Leveraging Noisy Manual Labels as Useful Information: An Information Fusion Approach for Enhanced Variable Selection in Penalized Logistic Regression
arXiv:2504.16585v2 Announce Type: replace-cross
Abstract: In large-scale supervised learning, penalized logistic regression (PLR) effectively mitigates overfitting through regularization, yet its performance critically depends on robust variable selection. This paper demonstrates that label noise introduced during manual annotation, often dismissed as a mere artifact, can serve as a valuable source of information to enhance variable selection in PLR. We theoretically show that such noise, intrinsically linked to classification difficulty, helps refine the estimation of non-zero coefficients compared to using only ground truth labels, effectively turning a common imperfection into a useful information resource. To efficiently leverage this form of information fusion in large-scale settings where data cannot be stored on a single machine, we propose a novel partition insensitive parallel algorithm based on the alternating direction method of multipliers (ADMM).
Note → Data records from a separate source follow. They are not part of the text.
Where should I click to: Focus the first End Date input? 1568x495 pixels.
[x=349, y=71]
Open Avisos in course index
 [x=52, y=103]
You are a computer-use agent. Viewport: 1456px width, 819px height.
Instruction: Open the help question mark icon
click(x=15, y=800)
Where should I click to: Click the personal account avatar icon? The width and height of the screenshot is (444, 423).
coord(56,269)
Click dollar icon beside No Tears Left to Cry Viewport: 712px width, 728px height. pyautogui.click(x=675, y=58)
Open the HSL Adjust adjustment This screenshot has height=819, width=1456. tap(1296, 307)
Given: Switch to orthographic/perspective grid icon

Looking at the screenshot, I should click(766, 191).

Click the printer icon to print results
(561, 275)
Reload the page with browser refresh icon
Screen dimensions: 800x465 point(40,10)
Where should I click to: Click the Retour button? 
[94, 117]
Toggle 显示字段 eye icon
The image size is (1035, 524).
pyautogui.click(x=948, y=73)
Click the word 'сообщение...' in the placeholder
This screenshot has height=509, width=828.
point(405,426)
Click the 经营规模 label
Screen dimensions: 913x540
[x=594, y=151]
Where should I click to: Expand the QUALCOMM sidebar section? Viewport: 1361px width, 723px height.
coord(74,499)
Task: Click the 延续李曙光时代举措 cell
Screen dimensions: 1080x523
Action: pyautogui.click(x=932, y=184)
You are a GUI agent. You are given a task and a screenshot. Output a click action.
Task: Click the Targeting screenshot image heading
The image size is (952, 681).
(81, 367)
Our method ensures that the solution remains invariant to how data is distributed across workers, a key property for reproducible and stable distributed learning, while guaranteeing global convergence at a sublinear rate. Extensive experiments on multiple large-scale datasets show that the proposed approach consistently outperforms conventional variable selection techniques in both estimation accuracy and classification performance, affirming the value of intentionally fusing noisy manual labels into the learning process.